A word-for-word copy of the listing is required, and it must contain no pictures.
***** Record extracts
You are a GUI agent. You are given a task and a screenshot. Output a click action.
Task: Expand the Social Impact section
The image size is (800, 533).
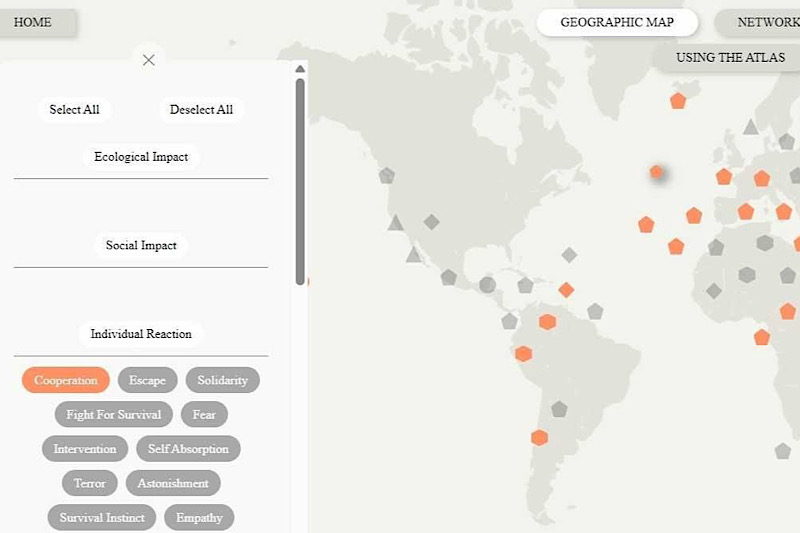[141, 245]
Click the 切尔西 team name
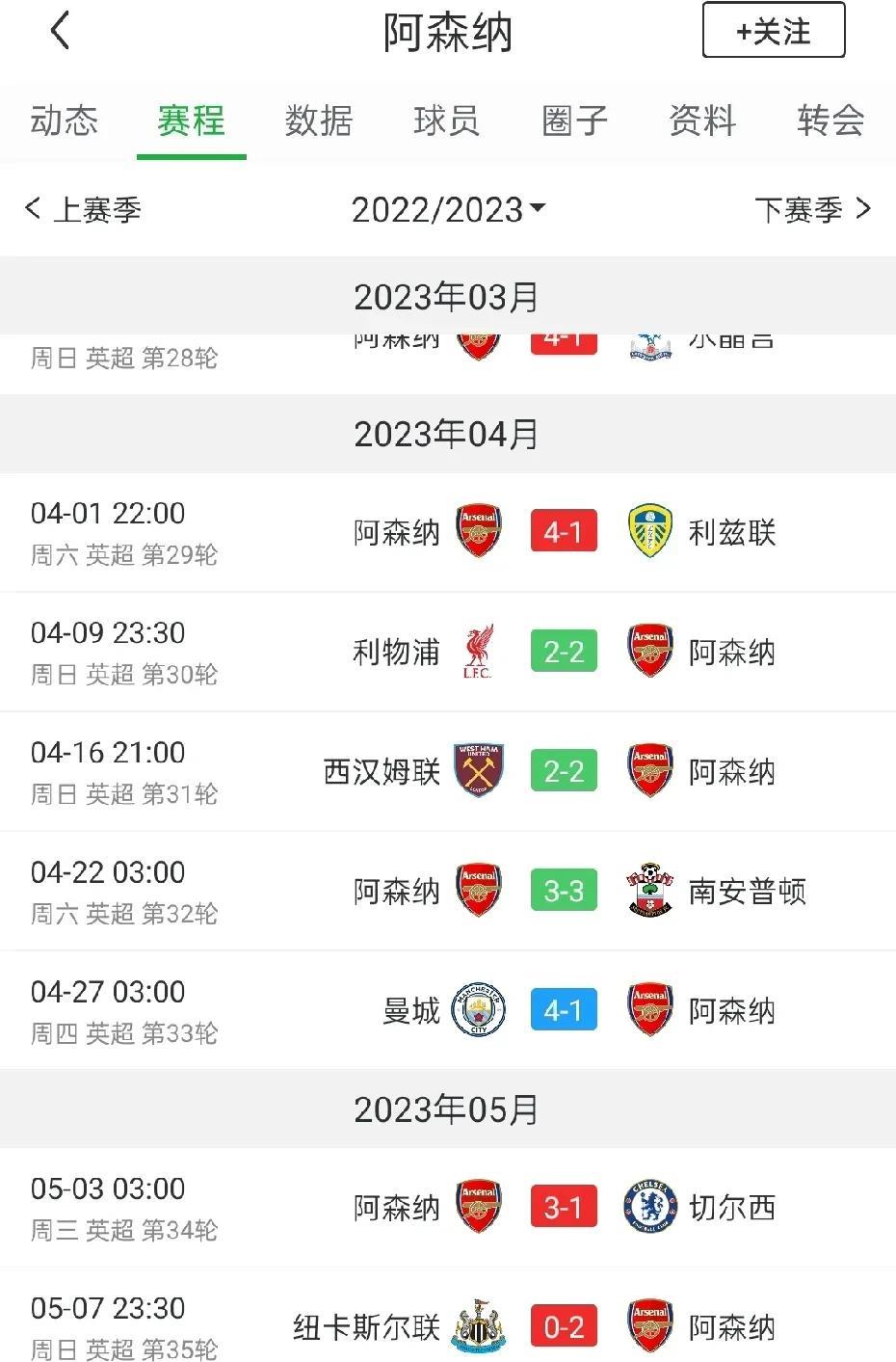Screen dimensions: 896x1362 (732, 1207)
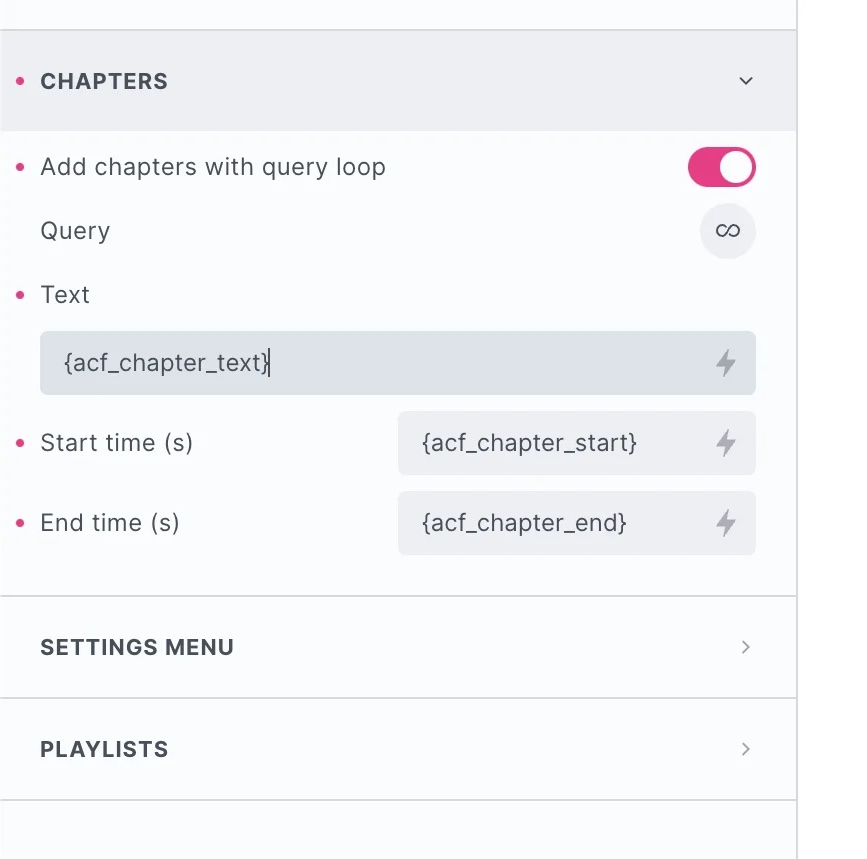Click the Query label

click(x=75, y=231)
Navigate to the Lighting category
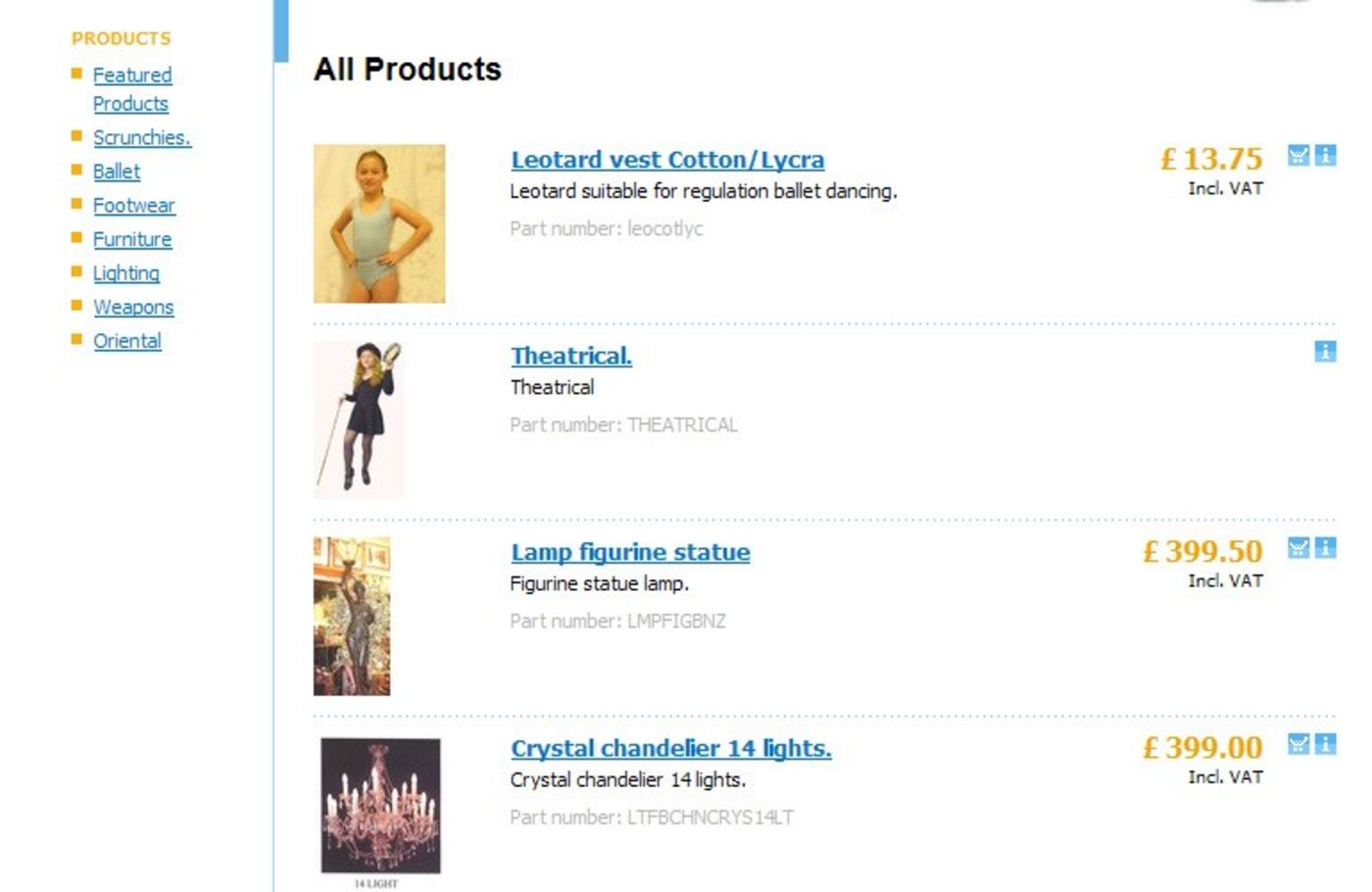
**********
## [Result for this task]
You are a GUI agent. You are given a task and a screenshot. Output a click action.
Task: Expand the Social Impact section
The image size is (800, 533).
[141, 245]
Click the 切尔西 team name
Screen dimensions: 896x1362 (732, 1207)
Click the Query label

click(x=75, y=231)
Navigate to the Lighting category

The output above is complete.